As I've mentioned here before, my DW likes to start her day bright and early with Morning Joe on MSNBC (I honestly don't think she watches any actual reporting of actual news on TV anymore, just overpaid windbags talking about it); as if waking up to Scarborough's fascist blustering isn't bad enough, that morning had me waking up to yet another goddamn' empty-assed, fluffy Barack Obama speech. I couldn't leap out of bed and into my clothes and bolt the room fast enough to escape that suffocating self-serious, pompous, arrogant, my-shit-don't-stink vibe oozing out of the DW's TV set.
I knew right away it was a load of crap when yesterday's Warshington Post hit my front stoop with fotos of happy Muslims all over the Arab world getting all breathless and joyful as they watched The One on their TVs belching his six thousand, count 'em, six thousand words of empty blather from Cairo.
@ Ajit:
Too bad about Giordano; I read his reports regularly during the Oaxaca teachers' uprising and thought Narconews was quite good. Somebody needs to tell him that Obama-is-Gandhi shit is totally played. The Obama-is-Jesus thing is pretty done, too; Alice Walker did that shit to death during the primaries last year:
http://www.guardian.co.uk/commentisfree/2008/apr/01/barackobama.uselections2008
(Ok, she doesn't actually compare him to Jesus here, but she might as well; she's already invoked King and Mandela.)
Posted by Mike Flugennock | June 6, 2009 6:38 AM
Posted on June 6, 2009 06:38
MF, it's not even "played." It's a swear-in-your-face-while-flipping-you-off insult to Gandhi, the many millions of Indians who struggled to throw off the British, and every single hearer of this massively Orwellian speech.
"Violent resistance is wrong and doesn't work." These words from the chief overseer of the seventh year of an illegal occupation that killed hundreds of thousands. The issuer of war-criminal orders to launch remote-control bombs into yet another nation-state with which we are not legitimately at war. I won't even mention the multi-millions of corpses our "greatness" has stacked all over the rest of the planet.
And how many new policies on our side did this disaster-on-stilts announce?

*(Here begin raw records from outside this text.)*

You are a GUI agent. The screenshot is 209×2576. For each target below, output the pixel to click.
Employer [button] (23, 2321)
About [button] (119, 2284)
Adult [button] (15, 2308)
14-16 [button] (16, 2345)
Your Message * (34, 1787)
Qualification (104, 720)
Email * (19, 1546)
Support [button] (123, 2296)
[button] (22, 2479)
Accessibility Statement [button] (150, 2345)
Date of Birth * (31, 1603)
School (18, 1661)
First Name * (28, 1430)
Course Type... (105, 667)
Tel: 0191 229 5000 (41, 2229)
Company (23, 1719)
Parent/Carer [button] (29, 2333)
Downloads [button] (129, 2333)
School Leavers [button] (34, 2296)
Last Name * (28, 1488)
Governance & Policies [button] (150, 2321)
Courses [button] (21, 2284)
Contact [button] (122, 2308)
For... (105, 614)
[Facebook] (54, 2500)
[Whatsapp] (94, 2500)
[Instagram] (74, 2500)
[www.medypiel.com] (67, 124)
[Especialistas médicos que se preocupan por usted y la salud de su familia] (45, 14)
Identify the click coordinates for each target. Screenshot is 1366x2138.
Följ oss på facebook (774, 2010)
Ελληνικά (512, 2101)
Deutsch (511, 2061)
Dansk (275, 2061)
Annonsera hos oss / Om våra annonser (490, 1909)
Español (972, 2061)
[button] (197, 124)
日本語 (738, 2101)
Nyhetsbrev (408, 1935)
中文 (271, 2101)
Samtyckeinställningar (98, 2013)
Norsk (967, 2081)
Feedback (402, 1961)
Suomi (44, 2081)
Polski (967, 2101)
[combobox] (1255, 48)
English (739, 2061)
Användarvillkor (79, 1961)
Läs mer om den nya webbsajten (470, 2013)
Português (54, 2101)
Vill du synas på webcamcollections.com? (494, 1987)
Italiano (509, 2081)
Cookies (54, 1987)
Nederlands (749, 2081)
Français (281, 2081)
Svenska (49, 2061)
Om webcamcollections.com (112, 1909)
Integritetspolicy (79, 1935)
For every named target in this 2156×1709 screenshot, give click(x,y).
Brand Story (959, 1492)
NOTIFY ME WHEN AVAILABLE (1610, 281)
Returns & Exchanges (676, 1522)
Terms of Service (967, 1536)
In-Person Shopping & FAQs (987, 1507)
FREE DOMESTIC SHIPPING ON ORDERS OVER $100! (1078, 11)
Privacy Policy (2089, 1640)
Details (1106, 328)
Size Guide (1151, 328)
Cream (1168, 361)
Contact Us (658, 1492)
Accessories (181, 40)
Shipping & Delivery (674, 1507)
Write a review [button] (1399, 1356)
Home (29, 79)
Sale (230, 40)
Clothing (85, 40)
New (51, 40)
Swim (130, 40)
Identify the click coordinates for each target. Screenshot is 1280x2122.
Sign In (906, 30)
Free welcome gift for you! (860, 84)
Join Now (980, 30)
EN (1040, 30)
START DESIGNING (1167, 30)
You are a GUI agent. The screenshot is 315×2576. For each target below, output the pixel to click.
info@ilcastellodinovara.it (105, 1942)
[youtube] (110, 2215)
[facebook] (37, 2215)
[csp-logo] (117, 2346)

One, if you're naive enough to think the timid "must" message to Israel will become an actual policy, rather than a prefernce. Zero, if you have a brain and have paid any attention to reality.
Posted by Michael Dawson | June 6, 2009 1:58 PM
Posted on June 6, 2009 13:58
I pondered over the Latin for awhile, since I once "knew" it in graduate school, and I decided that the phrase "allow the grovellers to live" is meant to apply to writers like Crawford.
Re: Peter's preference for the descriptive categories of anarchism to orthodox Marxism -- in the context of the present thread, I would divide "executive class" into "owners" and "agents of" (eg Obama), or, in Swift's words, knaves and fools.